((

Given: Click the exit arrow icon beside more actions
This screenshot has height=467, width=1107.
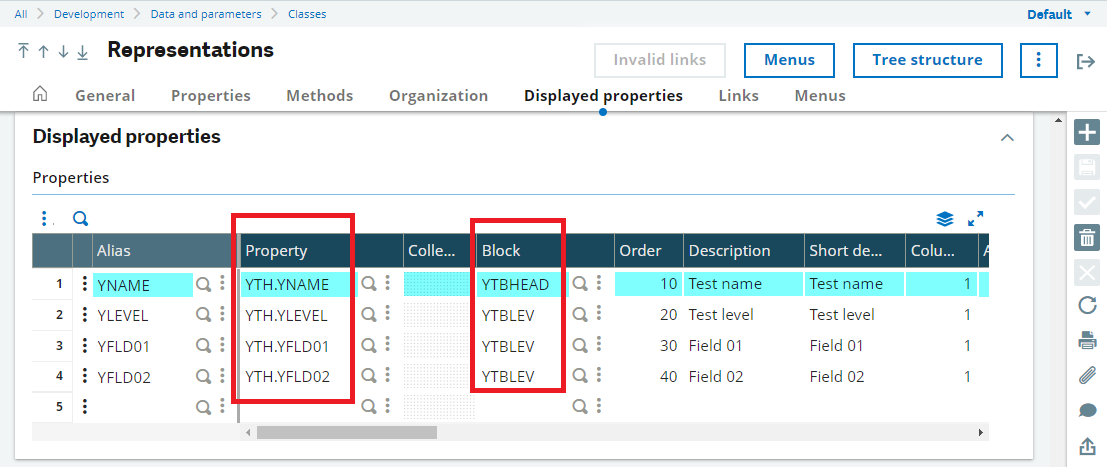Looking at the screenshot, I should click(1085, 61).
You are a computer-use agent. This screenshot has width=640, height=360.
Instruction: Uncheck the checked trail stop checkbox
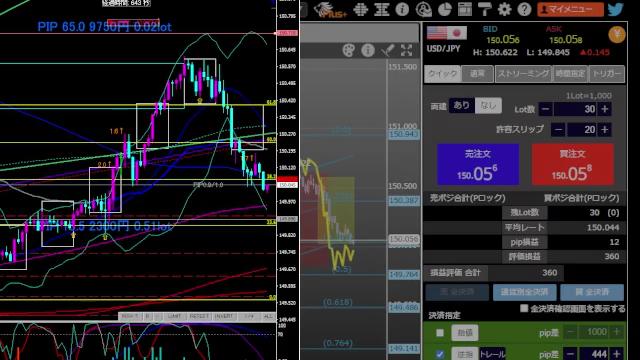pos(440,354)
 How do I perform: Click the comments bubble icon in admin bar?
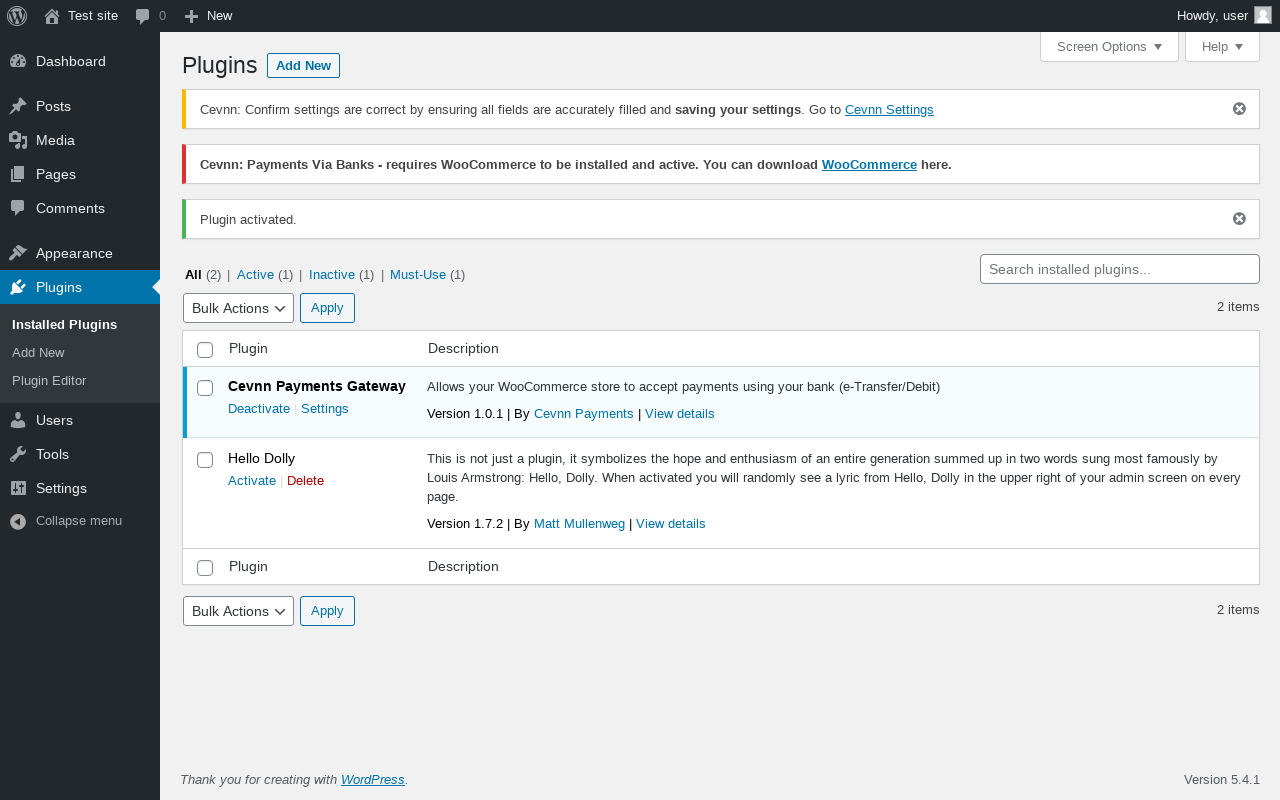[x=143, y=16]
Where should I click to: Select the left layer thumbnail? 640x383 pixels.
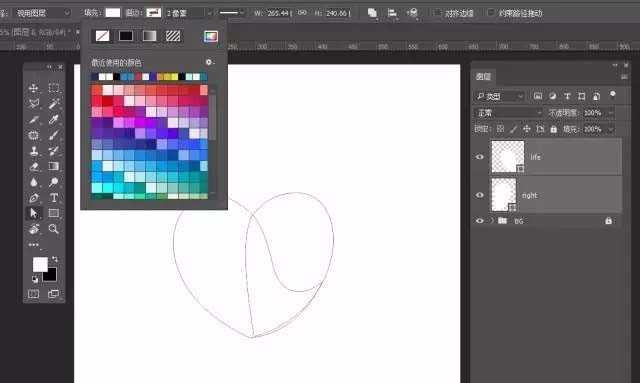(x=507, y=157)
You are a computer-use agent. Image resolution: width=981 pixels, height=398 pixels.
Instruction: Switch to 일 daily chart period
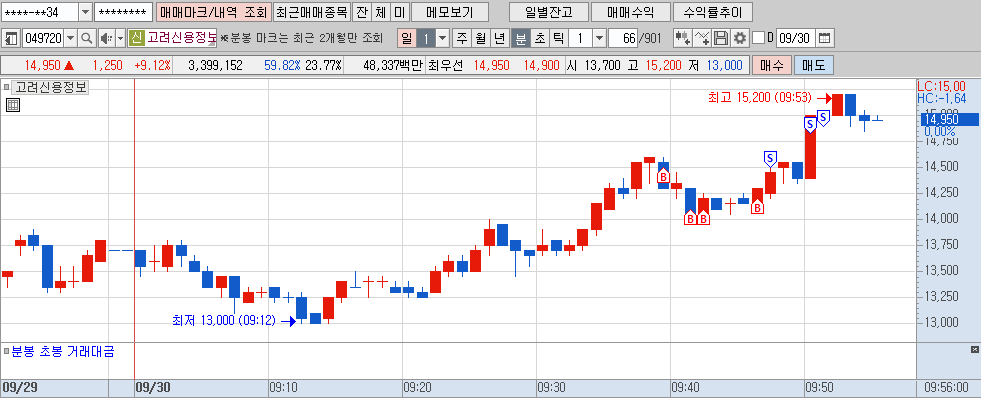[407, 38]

))
((

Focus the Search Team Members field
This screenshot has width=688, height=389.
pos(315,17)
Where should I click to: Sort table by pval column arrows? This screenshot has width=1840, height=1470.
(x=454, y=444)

))

▸ **Exercise aim**
Starting at the line that has "Where should I click to: Sort" and stopping after the one with "(x=454, y=444)", give those lines again with "table" switched to "grid" and nothing else altered.

▸ **Correct answer**
Where should I click to: Sort grid by pval column arrows? This screenshot has width=1840, height=1470.
(x=454, y=444)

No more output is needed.